CSCI 3212 Lab 6

Due Sunday, 04/14/2024, by midnight (23:59, EST), on Blackboard

Announcements

1. Dynamic Programming

  • Objective:

Understanding and applying memoization and tabulation techniques.
Identifying problems that can be solved with dynamic programming.
Analyzing the time and space complexity of dynamic programming solutions.

1.1. Part I: Introduction

1.1.1. An Overview

Dynamic programming is a method for efficiently solving complex problems by breaking them down into simpler subproblems. It’s a powerful technique in the field of computer science, particularly in the realm of algorithms and optimization. The core idea behind dynamic programming is to avoid recomputing the solution to a subproblem that has already been solved, thereby reducing the overall computation time.

At its heart, dynamic programming relies on two key concepts:

  • Overlapping Subproblems: This occurs when a problem can be broken down into subproblems, which are reused several times. For example, in calculating the Fibonacci sequence, fib(5) requires fib(4) and fib(3), while fib(4) requires fib(3) and fib(2). Here, fib(3) is an overlapping subproblem.

  • Optimal Substructure: This property means that the optimal solution to a problem can be constructed from the optimal solutions of its subproblems. In other words, if we know the optimal solutions to the subproblems, we can combine them to find the overall optimal solution.

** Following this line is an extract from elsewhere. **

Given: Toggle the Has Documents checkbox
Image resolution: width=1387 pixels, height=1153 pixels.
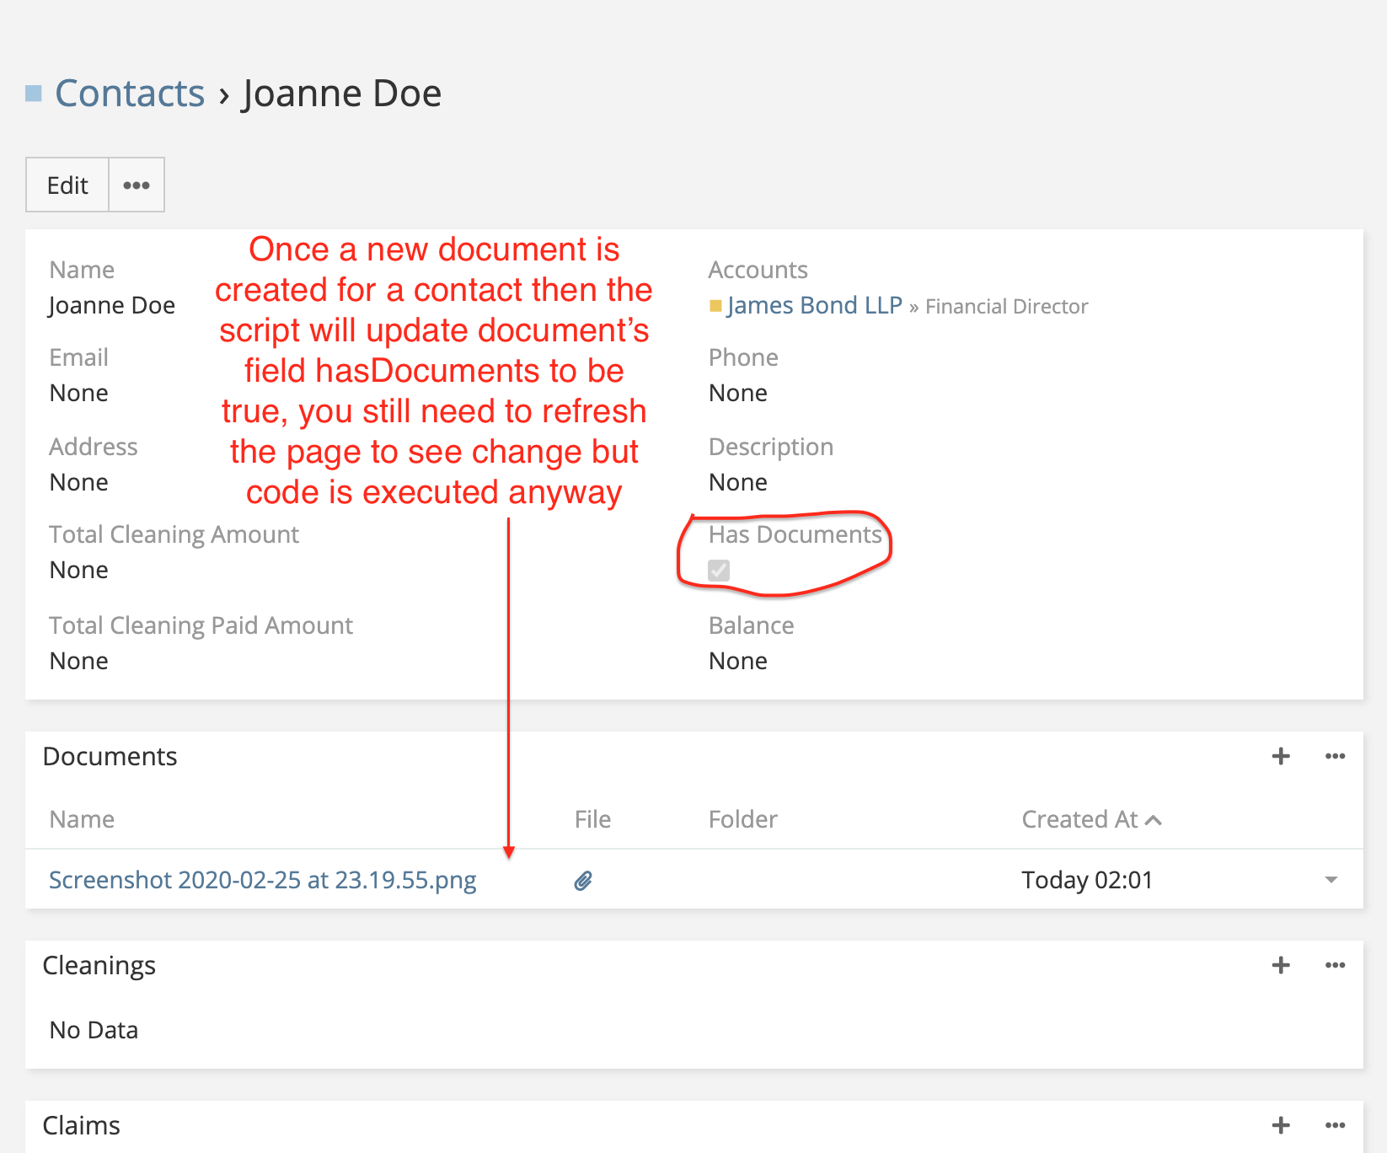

Dynamic programming solutions typically use two approaches: Memoization and Tabulation.

  • Memoization is a top-down approach where you solve the problem by first solving all its subproblems and storing their results in a table (usually an array or dictionary). If the subproblem is encountered again, the solution is retrieved from the table, avoiding recalculation.

  • Tabulation is a bottom-up approach where you solve all the subproblems first and use their solutions to build up solutions to bigger problems. This method fills up a table in a manner that each entry in the table depends on previous entries, thus systematically solving for the final solution.

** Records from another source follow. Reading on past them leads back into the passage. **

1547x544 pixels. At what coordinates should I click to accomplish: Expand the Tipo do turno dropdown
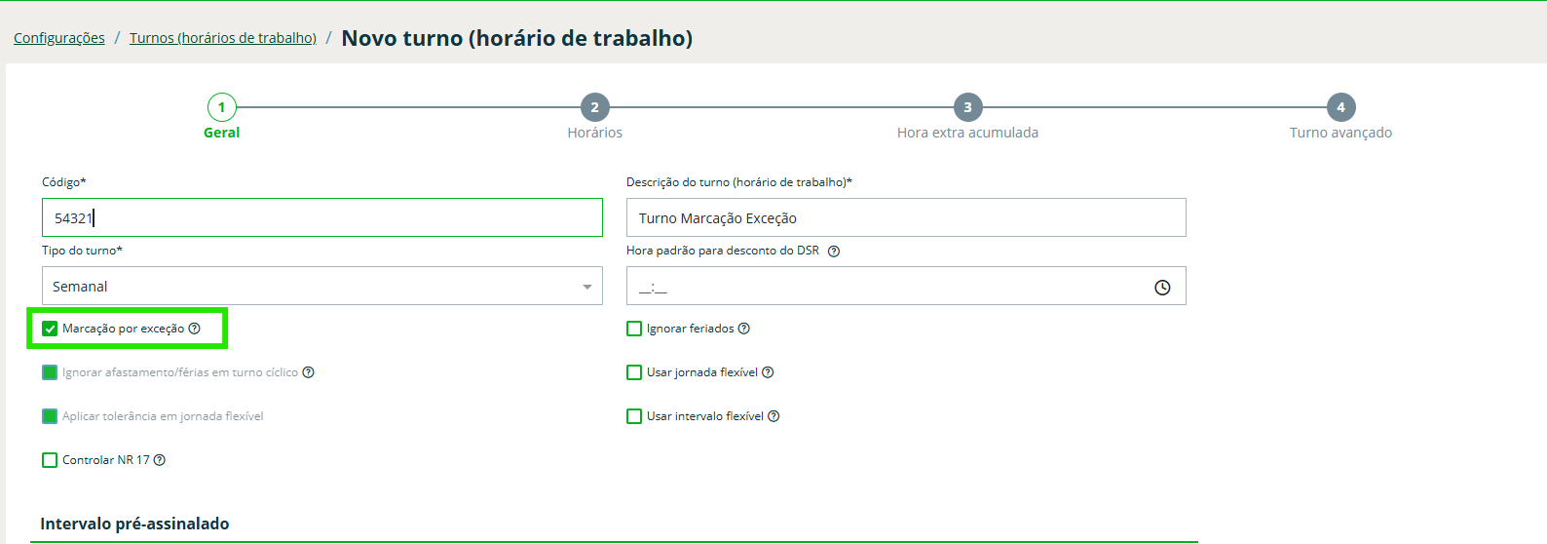point(321,287)
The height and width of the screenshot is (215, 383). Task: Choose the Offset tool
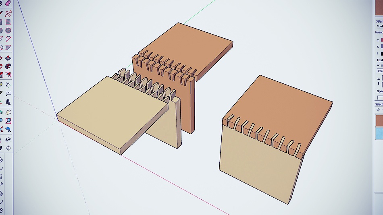8,75
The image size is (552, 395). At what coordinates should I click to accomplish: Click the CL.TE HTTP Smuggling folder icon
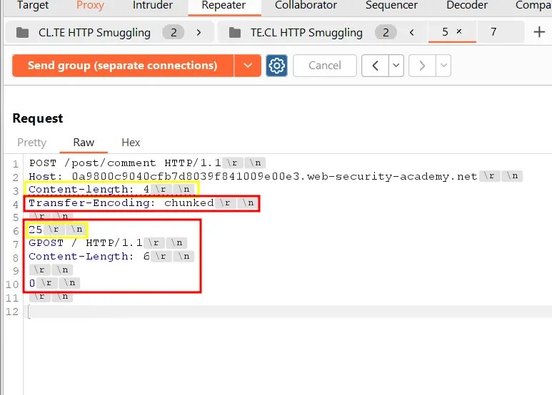coord(23,33)
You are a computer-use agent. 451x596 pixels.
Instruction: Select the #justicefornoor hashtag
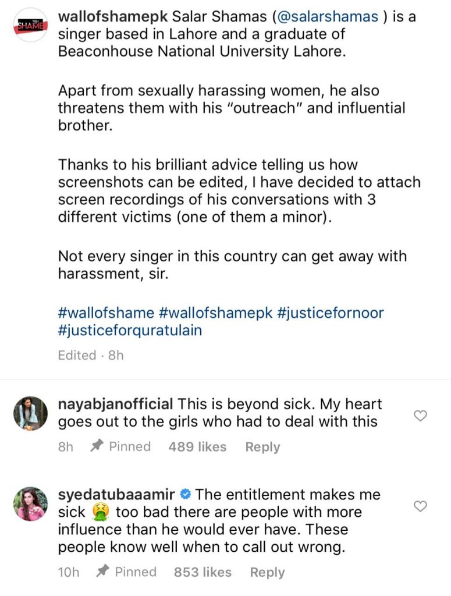pyautogui.click(x=330, y=313)
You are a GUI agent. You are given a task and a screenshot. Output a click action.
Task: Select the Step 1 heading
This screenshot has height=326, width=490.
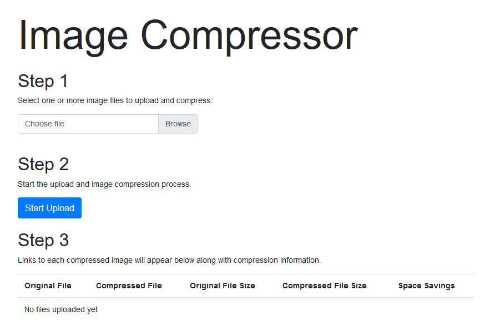43,81

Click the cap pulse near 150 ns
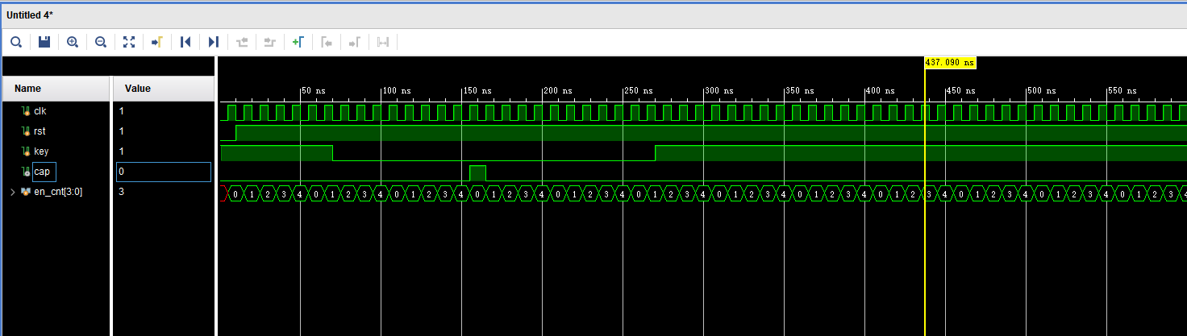pos(477,172)
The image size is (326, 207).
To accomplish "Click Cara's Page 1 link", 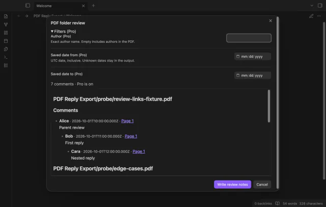I will (139, 151).

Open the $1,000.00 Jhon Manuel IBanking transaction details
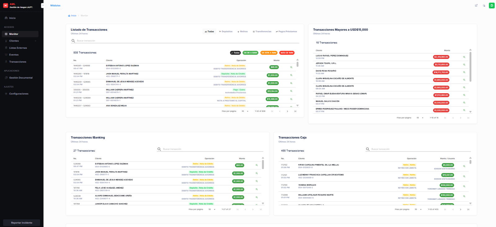pyautogui.click(x=257, y=173)
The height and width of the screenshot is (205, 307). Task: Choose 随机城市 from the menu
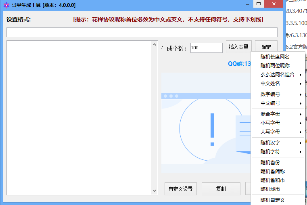click(270, 189)
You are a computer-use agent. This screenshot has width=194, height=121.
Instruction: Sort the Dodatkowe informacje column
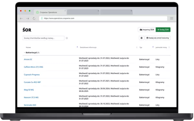[137, 47]
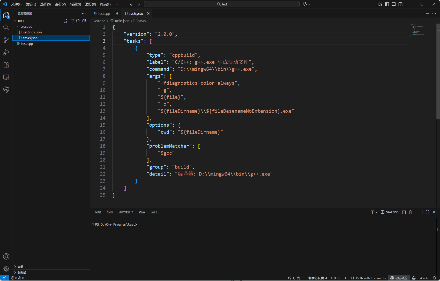Open the Search view in activity bar
The image size is (440, 281).
pos(6,27)
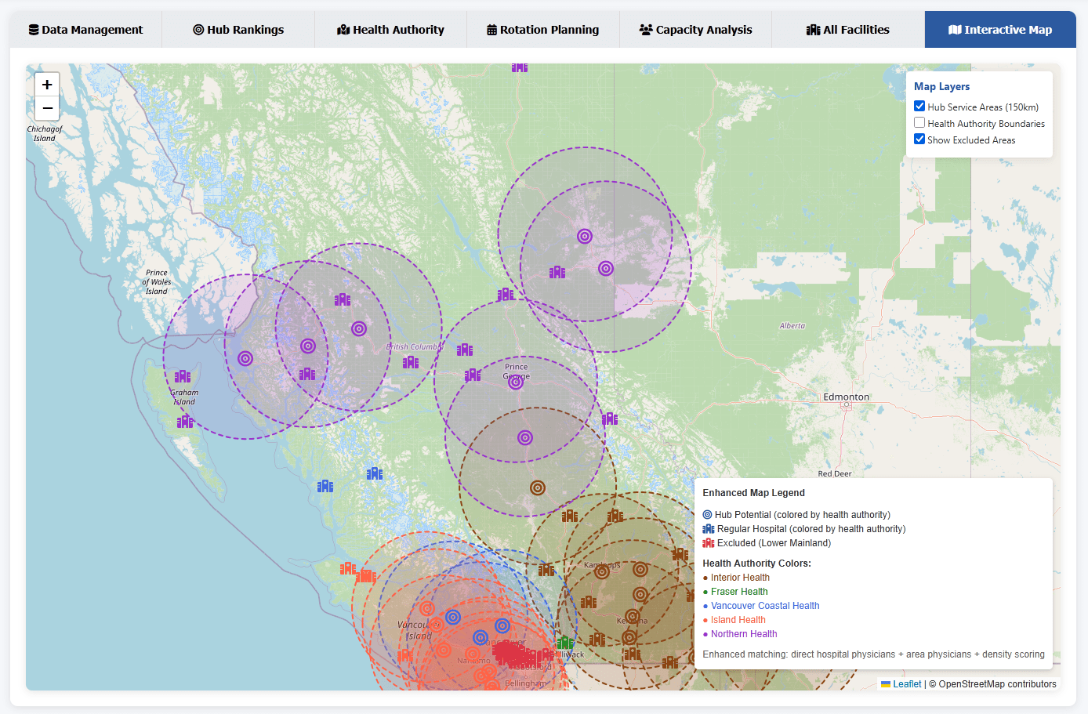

Dynamic programming is widely used in various domains such as bioinformatics, finance, and operations research, solving problems related to optimization, sequencing, and scheduling, among others. In this lab, we will explore dynamic programming through practical coding exercises, starting with fundamental problems and progressing to more complex challenges.

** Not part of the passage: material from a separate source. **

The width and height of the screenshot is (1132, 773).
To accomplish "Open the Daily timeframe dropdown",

1.1.2. Pre-Lab Preparation

  • Reading Assignment: see the shared google folder. Pay attention to the basics of dynamic programming, including memoization, tabulation, and the identification of overlapping subproblems and optimal substructure.

  • Pre-Lab Video: see the shared google folder. Walks through the dynamic programming approach, particularly focusing on the Fibonacci sequence, to ensure all students come in the lab with a foundational understanding.

1.3. Lab Report

  • Students should submit a lab report that includes:

    1. Source code for all implemented algorithms.

    2. A brief description of each algorithm’s implementation.

    3. Comparative analysis results with discussion.

    4. Reflection on what was learned and any challenges encountered.

1.3.1. Lab Tasks:

  • Implementation: For each exercise, implement a solution using the required data structure or algorithm. Pay attention to the unique challenges each problem presents.

  • Analysis: After implementing your solution, analyze its time and space complexity.

1.3.2. Lab Report Instructions:

  • Your Solution(s): Outline your approach, providing both pseudocode and source code. Discuss the time and space complexities.

  • Reflection: Reflect on the learning process. What challenges did you encounter, and how did you overcome them?

2. Submission Guide

  • Each student only submits one file, lab_6_firstname_lastname.zip (file size less than 5 M), including

    1. A Code folder for your Java code files, including all the programming tasks mentioned above.

    2. Notes_lab_6_lastname.txt for your notes, including all the writing tasks mentioned above.

3. Notes

  • Submit your zip file for lab 6 to Blackboard.

  • Lab assignments will typically be due by midnight on Sunday.